**Source material:**
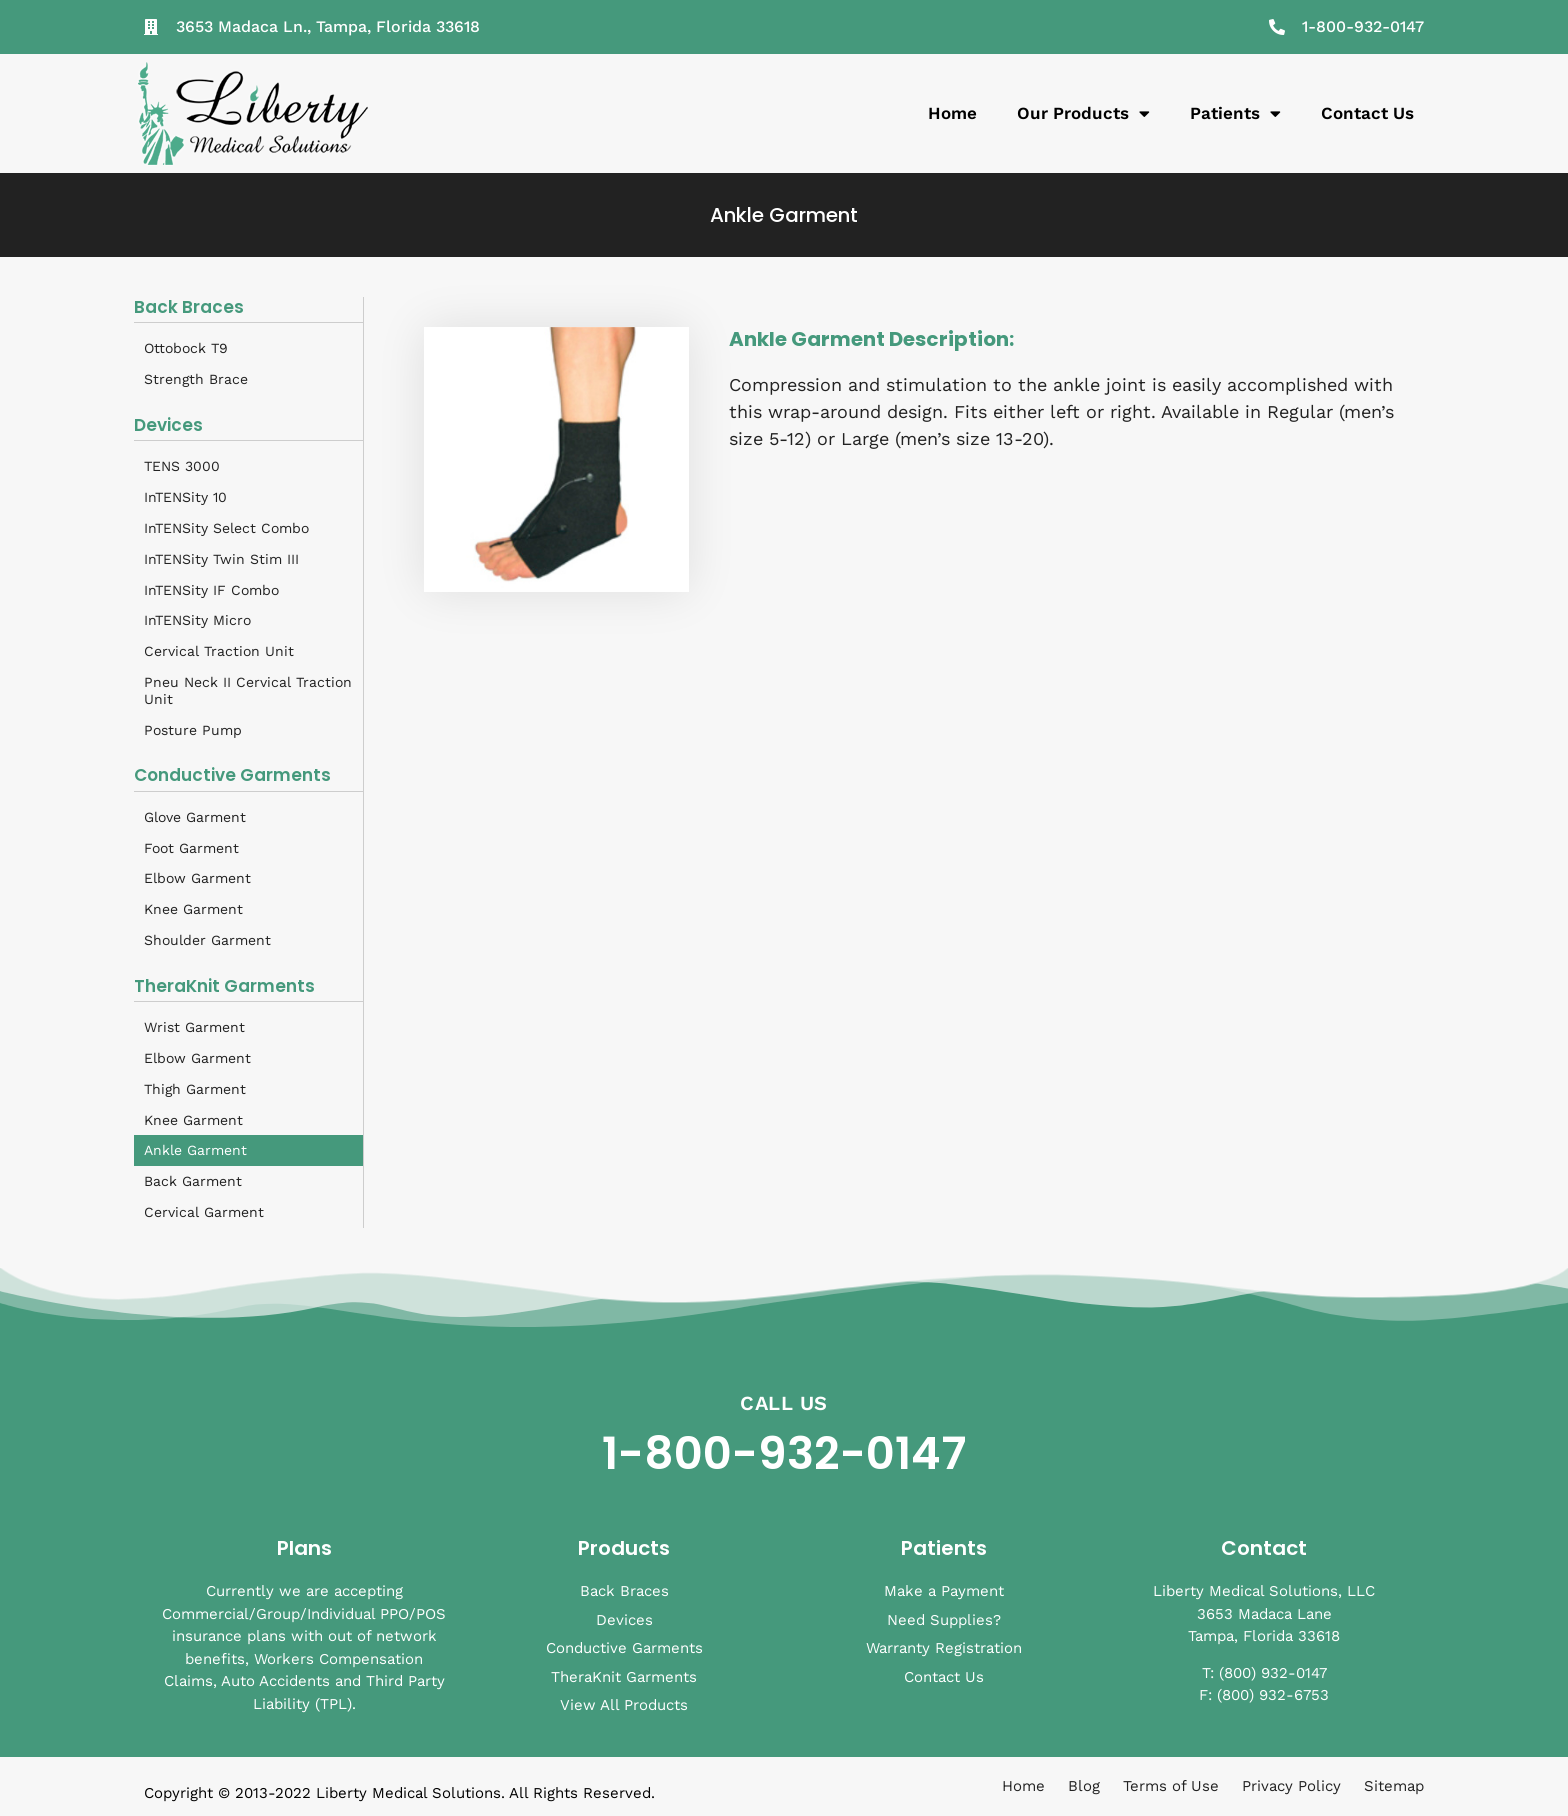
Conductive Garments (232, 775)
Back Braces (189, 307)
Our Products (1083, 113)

* * *

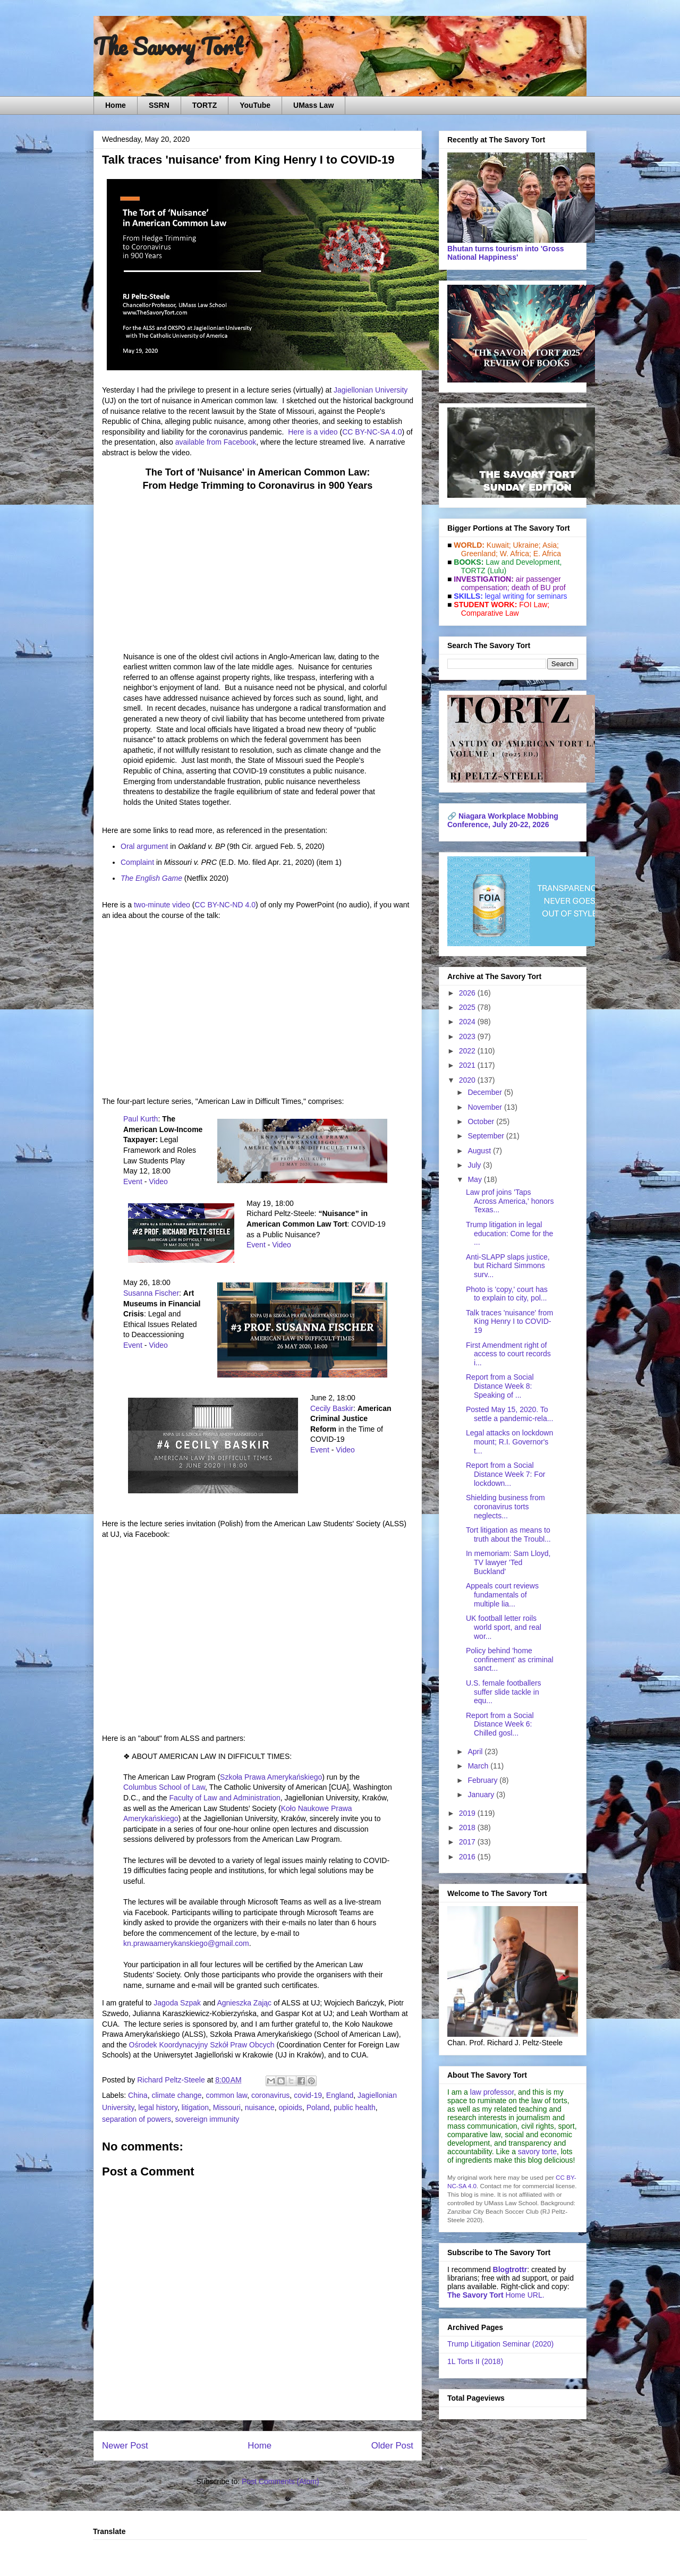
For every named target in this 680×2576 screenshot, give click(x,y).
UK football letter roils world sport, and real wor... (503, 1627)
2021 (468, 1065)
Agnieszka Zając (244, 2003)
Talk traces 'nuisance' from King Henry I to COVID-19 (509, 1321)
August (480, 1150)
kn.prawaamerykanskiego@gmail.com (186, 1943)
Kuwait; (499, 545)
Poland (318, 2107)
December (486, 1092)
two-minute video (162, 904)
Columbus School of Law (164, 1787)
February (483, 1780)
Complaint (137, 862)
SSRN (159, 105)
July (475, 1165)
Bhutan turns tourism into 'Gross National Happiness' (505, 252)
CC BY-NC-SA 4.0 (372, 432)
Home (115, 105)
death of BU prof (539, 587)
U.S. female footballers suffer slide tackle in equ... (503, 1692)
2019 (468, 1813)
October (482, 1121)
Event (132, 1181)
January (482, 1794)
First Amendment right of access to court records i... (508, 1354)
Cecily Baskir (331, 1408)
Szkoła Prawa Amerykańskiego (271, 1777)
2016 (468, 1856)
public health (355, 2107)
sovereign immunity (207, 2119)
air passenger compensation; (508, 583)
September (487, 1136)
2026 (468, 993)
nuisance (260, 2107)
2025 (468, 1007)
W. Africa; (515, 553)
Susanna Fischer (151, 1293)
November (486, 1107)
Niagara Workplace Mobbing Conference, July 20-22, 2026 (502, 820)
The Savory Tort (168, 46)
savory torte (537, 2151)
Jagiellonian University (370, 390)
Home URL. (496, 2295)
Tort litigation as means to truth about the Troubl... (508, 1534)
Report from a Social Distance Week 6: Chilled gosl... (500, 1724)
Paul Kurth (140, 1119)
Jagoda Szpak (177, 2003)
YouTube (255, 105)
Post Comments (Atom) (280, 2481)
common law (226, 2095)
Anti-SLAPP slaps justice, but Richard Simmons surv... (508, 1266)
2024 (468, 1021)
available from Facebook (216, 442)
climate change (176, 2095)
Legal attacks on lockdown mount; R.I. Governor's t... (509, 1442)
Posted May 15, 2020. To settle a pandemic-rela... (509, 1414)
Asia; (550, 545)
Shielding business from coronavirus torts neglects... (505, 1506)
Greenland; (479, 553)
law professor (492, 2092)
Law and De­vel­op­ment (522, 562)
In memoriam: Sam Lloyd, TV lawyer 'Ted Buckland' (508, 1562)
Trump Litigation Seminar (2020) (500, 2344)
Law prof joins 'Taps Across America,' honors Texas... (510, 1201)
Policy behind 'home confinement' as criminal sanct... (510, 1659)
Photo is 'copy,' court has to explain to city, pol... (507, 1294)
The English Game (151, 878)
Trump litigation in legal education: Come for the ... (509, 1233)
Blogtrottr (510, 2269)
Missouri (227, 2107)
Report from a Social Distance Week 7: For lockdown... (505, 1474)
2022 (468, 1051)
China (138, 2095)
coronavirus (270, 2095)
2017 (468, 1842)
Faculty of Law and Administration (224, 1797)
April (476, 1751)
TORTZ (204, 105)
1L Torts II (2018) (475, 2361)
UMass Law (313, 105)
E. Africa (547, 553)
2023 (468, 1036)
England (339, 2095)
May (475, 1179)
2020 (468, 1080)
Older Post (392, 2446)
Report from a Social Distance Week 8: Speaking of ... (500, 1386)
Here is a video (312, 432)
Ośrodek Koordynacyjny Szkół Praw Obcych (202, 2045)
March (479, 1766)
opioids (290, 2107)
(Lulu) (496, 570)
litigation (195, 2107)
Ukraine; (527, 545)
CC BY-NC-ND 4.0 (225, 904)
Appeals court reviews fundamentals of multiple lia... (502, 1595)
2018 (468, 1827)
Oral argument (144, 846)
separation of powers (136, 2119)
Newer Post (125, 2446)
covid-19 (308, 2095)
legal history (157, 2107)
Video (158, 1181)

**Try it:** Take the entries above and return only the lines from the one with "Columbus School of Law (164, 1787)" to the one with "The Savory Tort (168, 46)", both included, unchanged.

**Task solution:**
Columbus School of Law (164, 1787)
February (483, 1780)
Complaint (137, 862)
SSRN (159, 105)
July (475, 1165)
Bhutan turns tourism into 'Gross National Happiness' (505, 252)
CC BY-NC-SA 4.0 (372, 432)
Home (115, 105)
death of BU prof (539, 587)
U.S. female footballers suffer slide tackle in equ... (503, 1692)
2019 (468, 1813)
October (482, 1121)
Event (132, 1181)
January (482, 1794)
First Amendment right of access to court records i... (508, 1354)
Cecily Baskir (331, 1408)
Szkoła Prawa Amerykańskiego (271, 1777)
2016 (468, 1856)
public health (355, 2107)
sovereign immunity (207, 2119)
air passenger compensation; (508, 583)
September (487, 1136)
2026 (468, 993)
nuisance (260, 2107)
2025 (468, 1007)
W. Africa; (515, 553)
Susanna Fischer (151, 1293)
November (486, 1107)
Niagara Workplace Mobbing Conference, July 20-22, 2026 (502, 820)
The Savory Tort (168, 46)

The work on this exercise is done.